Second, the collapse starves local governments. Chinese municipalities derived up to 40% of their revenue from land sales to developers. As developer demand for land evaporated, so did the revenue. Local government land-sale income fell roughly 60% from its 2021 peak, according to estimates from various research groups. The shortfall forced cuts to public services, delayed infrastructure projects, and in some cases, salary arrears for civil servants — developments that further depress local economic activity.
Third, deflation raises the real burden of debt. China's GDP deflator turned negative in 2023 and remained so through most of 2025. In a deflationary environment, the real value of fixed debts rises over time even as incomes stagnate or fall. For households still making mortgage payments on apartments worth less than what they owe, the incentive to stop paying grows stronger. For developers carrying hundreds of billions in debt, deflation makes the arithmetic of solvency progressively worse.

Data records
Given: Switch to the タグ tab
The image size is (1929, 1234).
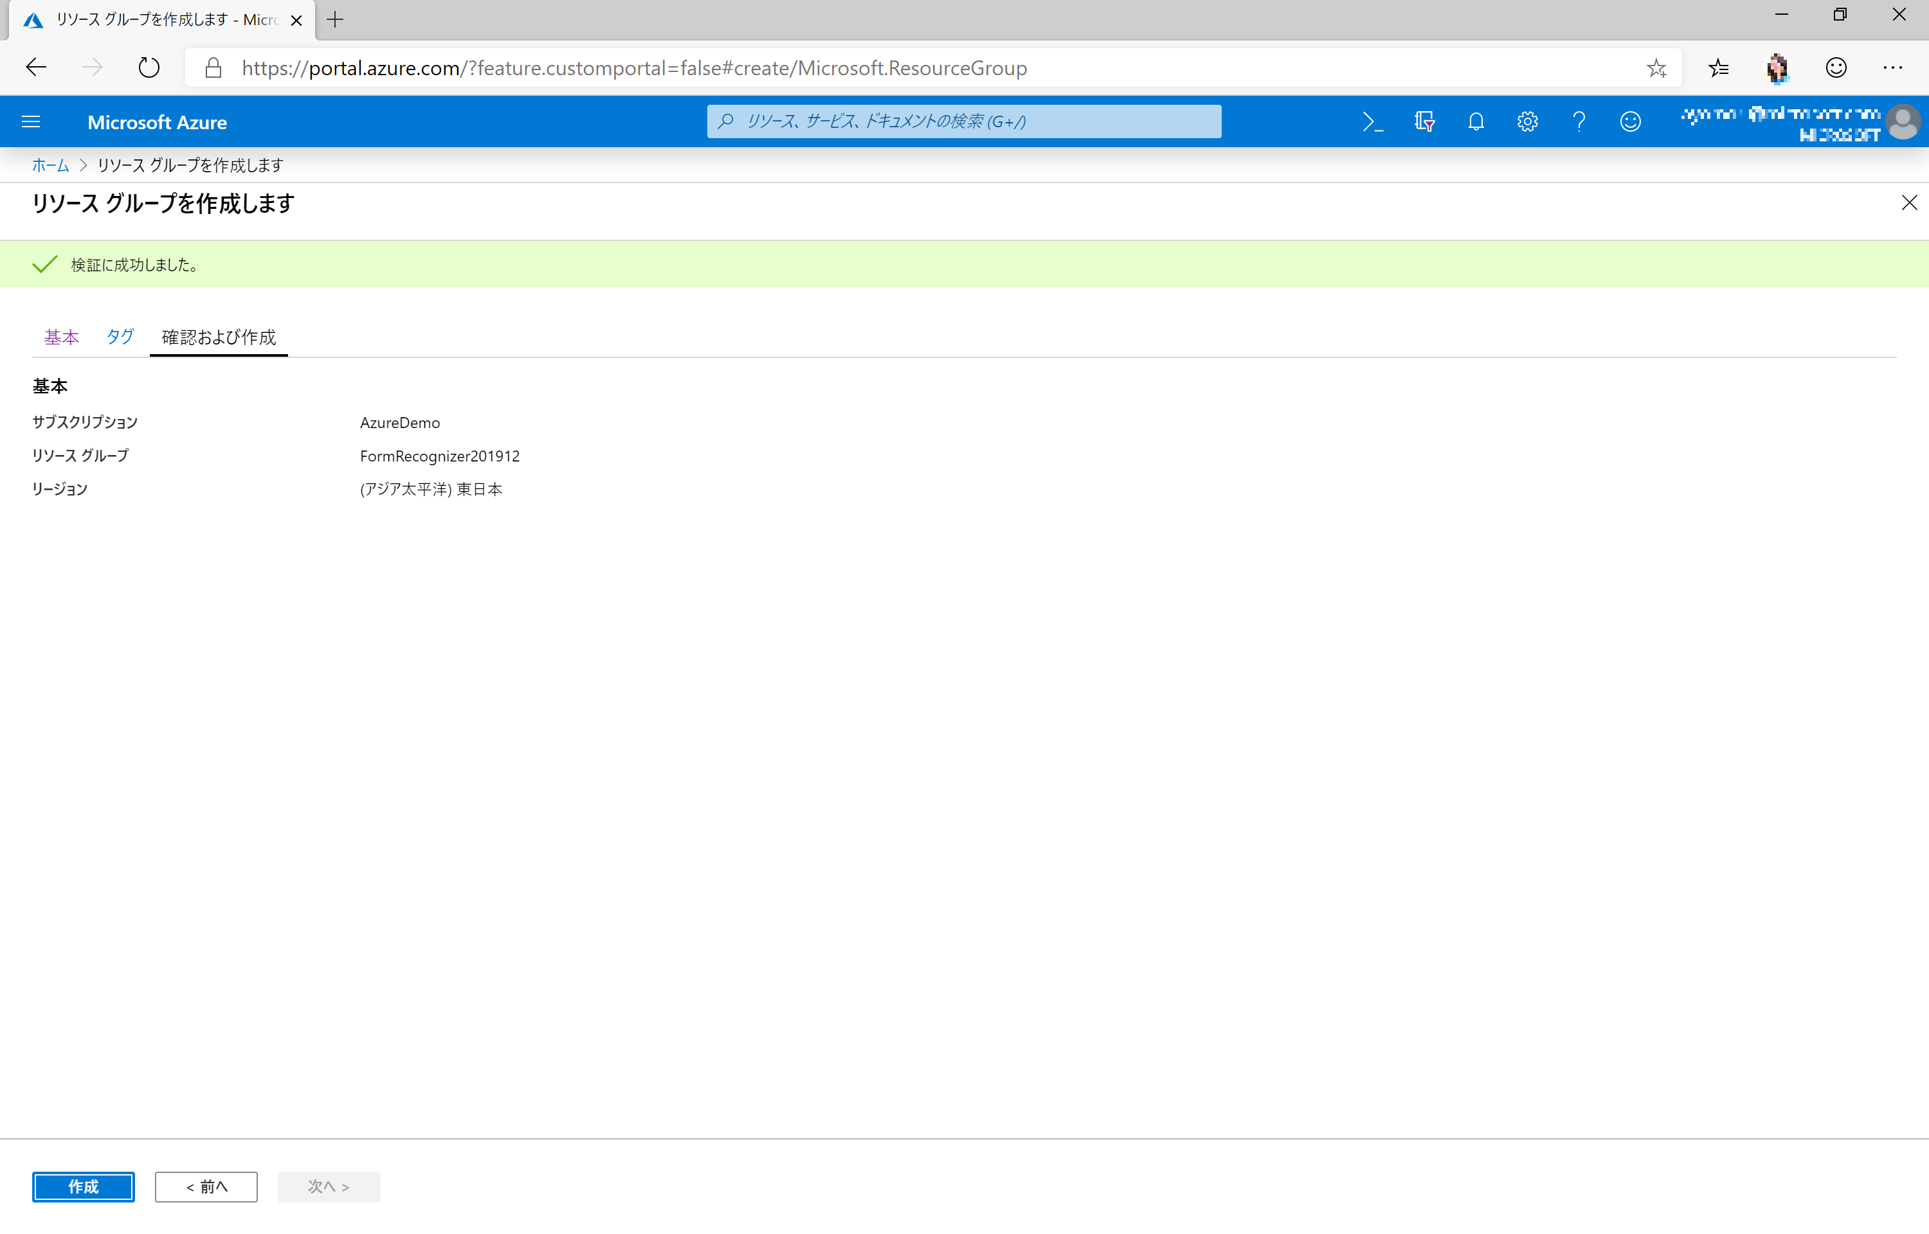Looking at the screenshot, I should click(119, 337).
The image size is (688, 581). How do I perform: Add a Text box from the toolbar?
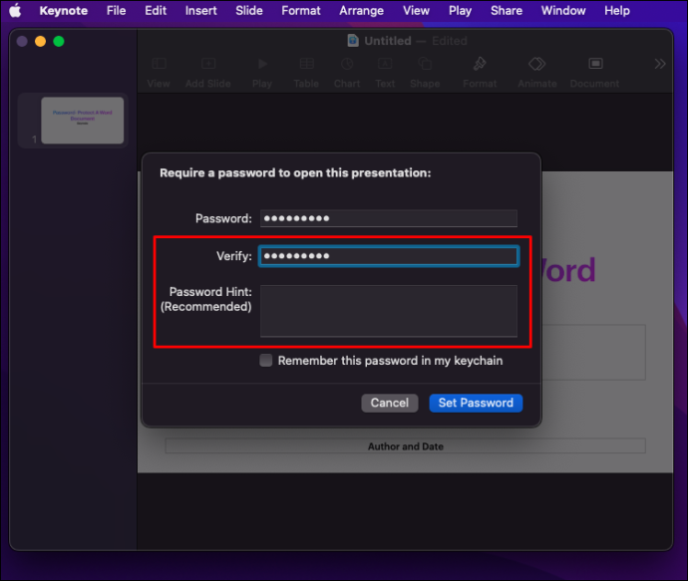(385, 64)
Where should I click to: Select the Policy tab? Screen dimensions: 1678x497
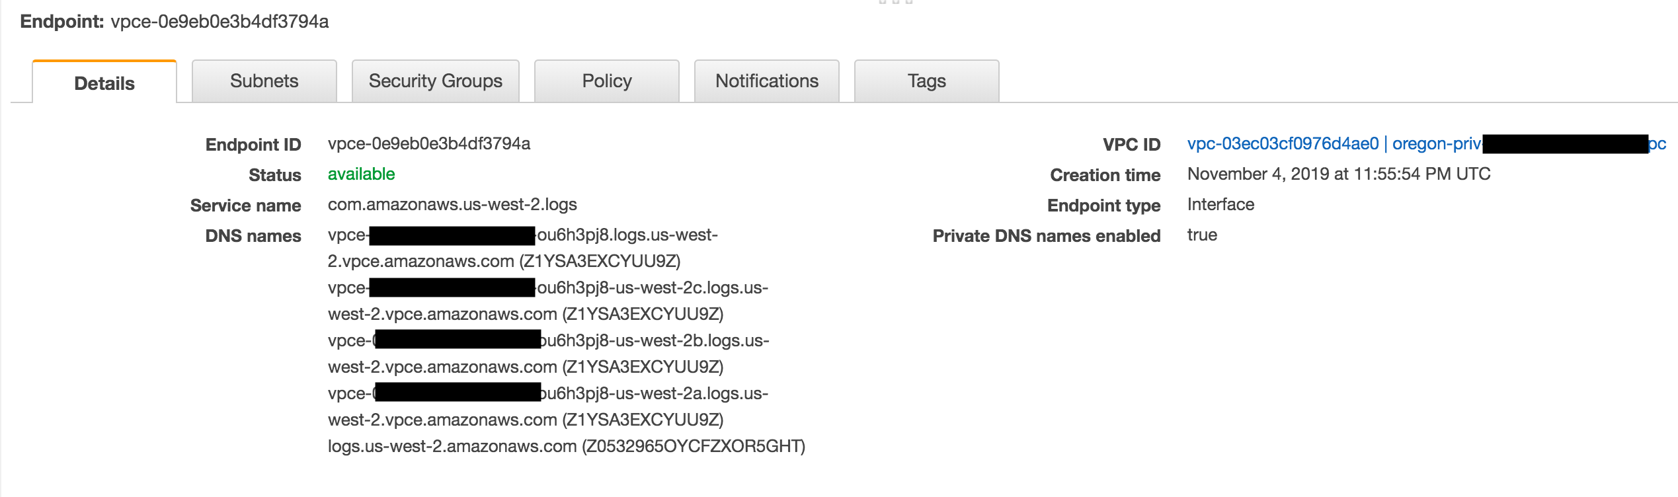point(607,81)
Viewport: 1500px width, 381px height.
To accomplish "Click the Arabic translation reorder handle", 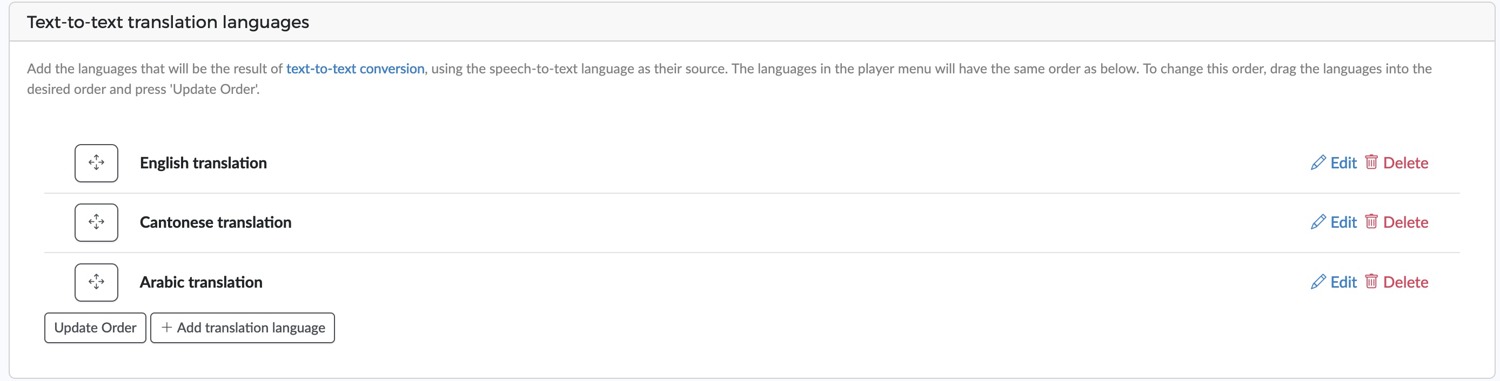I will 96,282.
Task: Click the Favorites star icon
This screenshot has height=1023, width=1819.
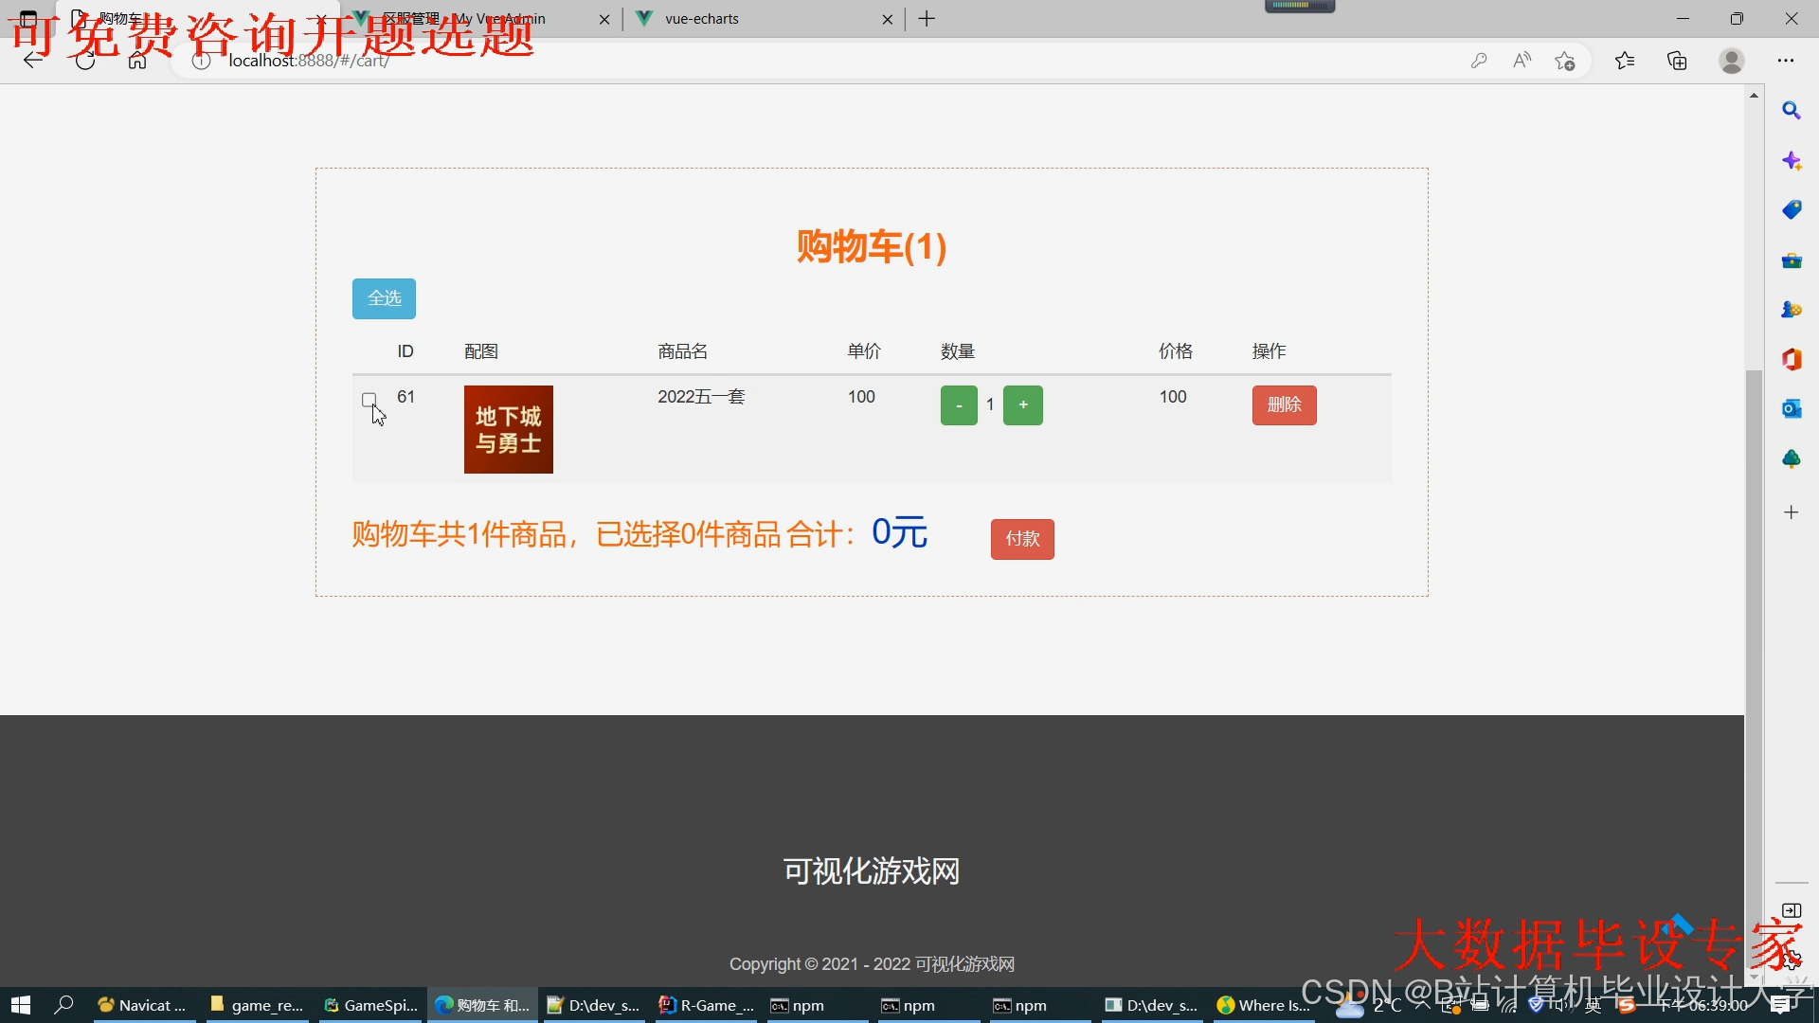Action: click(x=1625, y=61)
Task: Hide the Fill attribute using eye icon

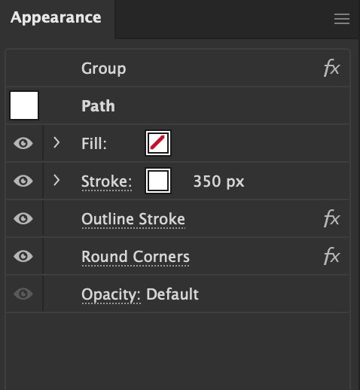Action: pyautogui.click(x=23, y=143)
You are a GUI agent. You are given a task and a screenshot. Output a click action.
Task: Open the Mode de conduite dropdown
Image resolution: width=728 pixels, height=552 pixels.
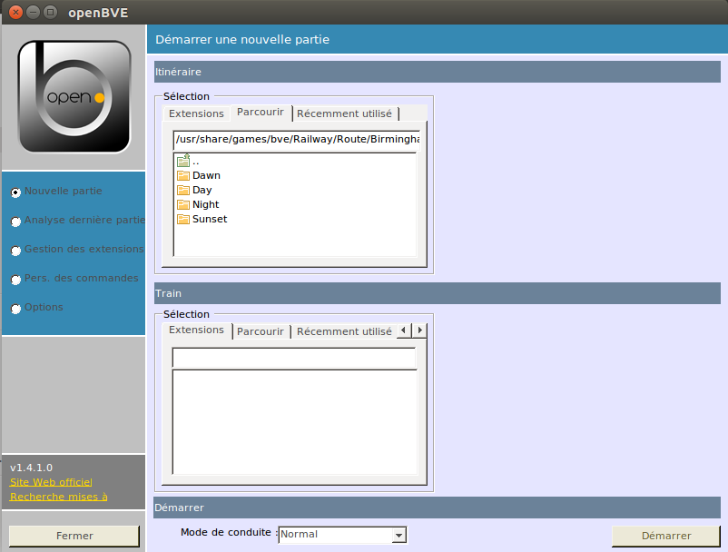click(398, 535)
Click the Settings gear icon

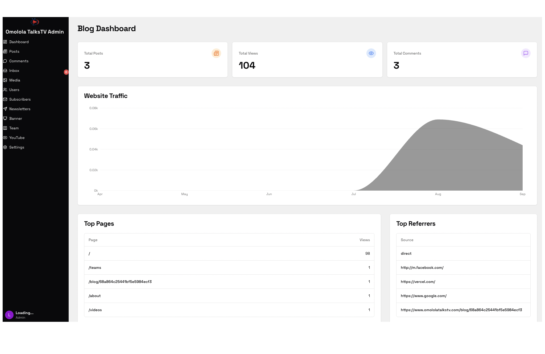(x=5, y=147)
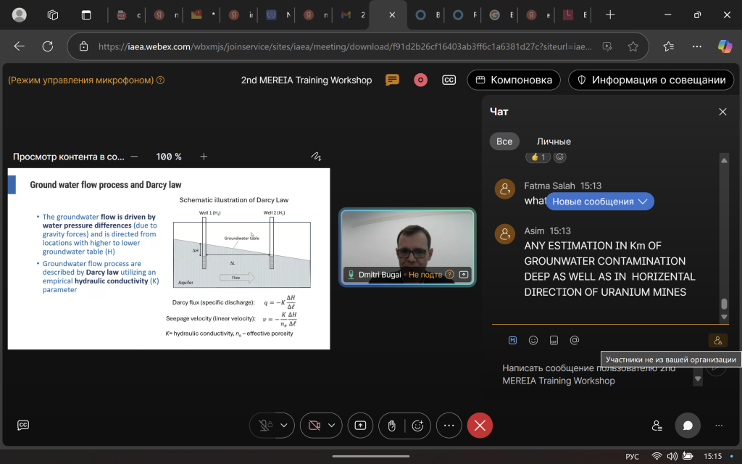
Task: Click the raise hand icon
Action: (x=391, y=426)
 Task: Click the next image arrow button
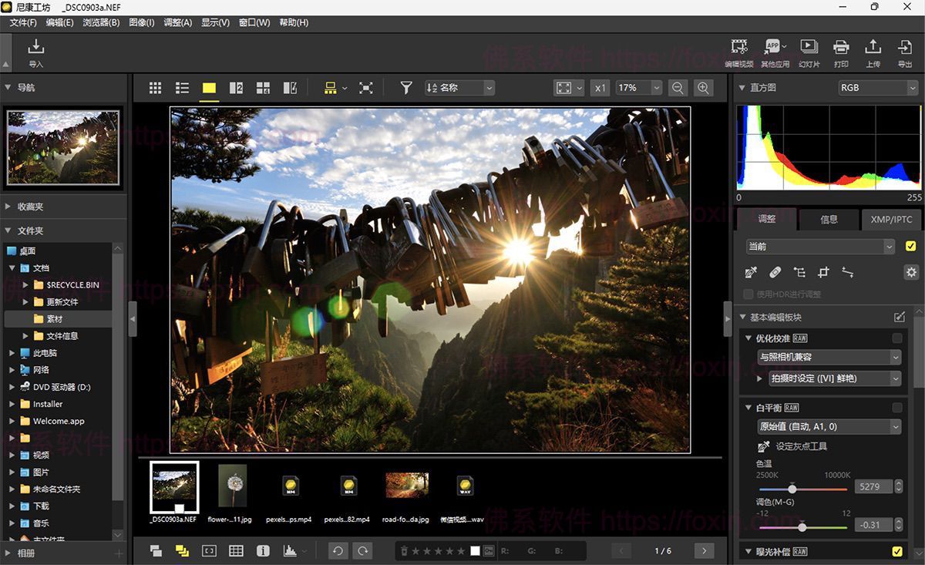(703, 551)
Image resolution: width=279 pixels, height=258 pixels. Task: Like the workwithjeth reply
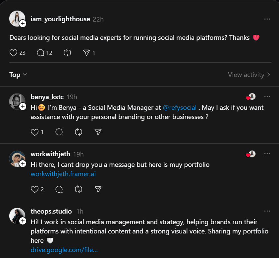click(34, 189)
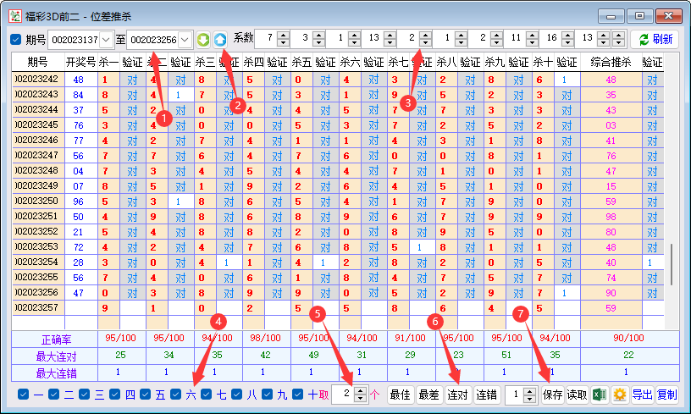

*TASK BRIEF*.
Copy the stretch of the text on China's economy from "Second, the collapse" through "local economic activity.", replacing "municipalities" with "cities".

*RESPONSE BELOW*.
Second, the collapse starves local governments. Chinese cities derived up to 40% of their revenue from land sales to developers. As developer demand for land evaporated, so did the revenue. Local government land-sale income fell roughly 60% from its 2021 peak, according to estimates from various research groups. The shortfall forced cuts to public services, delayed infrastructure projects, and in some cases, salary arrears for civil servants — developments that further depress local economic activity.